* What to produce
Copy out the records word for word, from the start of the records up to and including the line with "[x=20, y=352]".
______
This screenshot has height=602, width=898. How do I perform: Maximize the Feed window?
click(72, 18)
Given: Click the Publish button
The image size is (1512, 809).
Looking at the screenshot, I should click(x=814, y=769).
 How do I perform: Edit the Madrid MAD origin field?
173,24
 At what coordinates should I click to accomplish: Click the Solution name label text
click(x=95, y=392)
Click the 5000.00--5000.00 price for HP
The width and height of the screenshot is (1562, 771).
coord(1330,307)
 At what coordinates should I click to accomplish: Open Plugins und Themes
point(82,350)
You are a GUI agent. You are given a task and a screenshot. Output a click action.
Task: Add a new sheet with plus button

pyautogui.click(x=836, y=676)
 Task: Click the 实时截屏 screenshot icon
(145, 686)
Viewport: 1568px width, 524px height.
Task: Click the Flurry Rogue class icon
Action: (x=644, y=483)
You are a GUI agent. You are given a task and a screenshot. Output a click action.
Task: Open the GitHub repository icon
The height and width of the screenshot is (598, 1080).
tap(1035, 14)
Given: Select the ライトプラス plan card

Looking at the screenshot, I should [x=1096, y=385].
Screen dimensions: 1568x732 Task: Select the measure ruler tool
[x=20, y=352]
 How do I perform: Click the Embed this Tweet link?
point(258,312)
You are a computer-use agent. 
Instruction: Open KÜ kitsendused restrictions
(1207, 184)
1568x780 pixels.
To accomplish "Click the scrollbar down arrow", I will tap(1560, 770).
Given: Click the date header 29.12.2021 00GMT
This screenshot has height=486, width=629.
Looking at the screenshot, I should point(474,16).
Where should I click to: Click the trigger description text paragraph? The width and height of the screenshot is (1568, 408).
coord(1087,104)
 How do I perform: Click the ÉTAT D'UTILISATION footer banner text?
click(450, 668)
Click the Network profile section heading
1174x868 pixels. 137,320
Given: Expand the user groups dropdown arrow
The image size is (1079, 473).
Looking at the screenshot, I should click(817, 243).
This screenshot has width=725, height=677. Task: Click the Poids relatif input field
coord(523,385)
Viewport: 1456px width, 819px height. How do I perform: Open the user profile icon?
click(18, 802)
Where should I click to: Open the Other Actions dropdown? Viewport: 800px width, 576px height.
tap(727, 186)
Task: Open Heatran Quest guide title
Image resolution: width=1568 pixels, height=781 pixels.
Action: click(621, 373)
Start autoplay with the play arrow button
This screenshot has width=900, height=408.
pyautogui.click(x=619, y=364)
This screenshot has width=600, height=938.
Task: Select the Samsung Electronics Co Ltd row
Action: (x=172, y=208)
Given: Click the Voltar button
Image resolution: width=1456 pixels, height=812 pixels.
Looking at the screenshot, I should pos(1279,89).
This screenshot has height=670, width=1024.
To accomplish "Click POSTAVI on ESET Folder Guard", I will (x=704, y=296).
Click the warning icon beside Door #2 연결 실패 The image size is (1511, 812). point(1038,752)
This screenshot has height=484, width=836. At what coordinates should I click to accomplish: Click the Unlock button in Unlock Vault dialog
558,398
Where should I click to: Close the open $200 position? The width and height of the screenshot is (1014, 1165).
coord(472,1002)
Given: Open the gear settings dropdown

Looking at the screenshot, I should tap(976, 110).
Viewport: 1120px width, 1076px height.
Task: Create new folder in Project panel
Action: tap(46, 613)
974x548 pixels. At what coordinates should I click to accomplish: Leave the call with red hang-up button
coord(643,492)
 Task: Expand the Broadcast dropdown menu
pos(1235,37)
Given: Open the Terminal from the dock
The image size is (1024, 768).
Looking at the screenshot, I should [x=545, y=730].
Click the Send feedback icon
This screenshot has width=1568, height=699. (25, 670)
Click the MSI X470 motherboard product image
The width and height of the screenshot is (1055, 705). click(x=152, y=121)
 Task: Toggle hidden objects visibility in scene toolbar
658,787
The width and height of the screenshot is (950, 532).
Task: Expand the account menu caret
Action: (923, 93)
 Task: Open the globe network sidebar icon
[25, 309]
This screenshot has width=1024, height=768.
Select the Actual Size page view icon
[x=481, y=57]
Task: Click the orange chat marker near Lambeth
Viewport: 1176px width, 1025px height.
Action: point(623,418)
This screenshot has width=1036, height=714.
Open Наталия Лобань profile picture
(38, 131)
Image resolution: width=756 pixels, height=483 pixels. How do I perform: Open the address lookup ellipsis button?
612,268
______
* Exercise output
This screenshot has height=602, width=898. How do I perform: Maximize the Feed window?
click(72, 18)
Given: Click the Publish button
The image size is (1512, 809).
Looking at the screenshot, I should click(x=814, y=769).
 How do I perform: Edit the Madrid MAD origin field?
173,24
 At what coordinates should I click to accomplish: Click the Solution name label text
click(x=95, y=392)
Click the 5000.00--5000.00 price for HP
The width and height of the screenshot is (1562, 771).
coord(1330,307)
 At what coordinates should I click to accomplish: Open Plugins und Themes
point(82,350)
You are a GUI agent. You are given a task and a screenshot. Output a click action.
Task: Add a new sheet with plus button

pyautogui.click(x=836, y=676)
 Task: Click the 实时截屏 screenshot icon
(145, 686)
Viewport: 1568px width, 524px height.
Task: Click the Flurry Rogue class icon
Action: (x=644, y=483)
You are a GUI agent. You are given a task and a screenshot. Output a click action.
Task: Open the GitHub repository icon
The height and width of the screenshot is (598, 1080).
tap(1035, 14)
Given: Select the ライトプラス plan card

Looking at the screenshot, I should [x=1096, y=385].
Screen dimensions: 1568x732 Task: Select the measure ruler tool
[x=20, y=352]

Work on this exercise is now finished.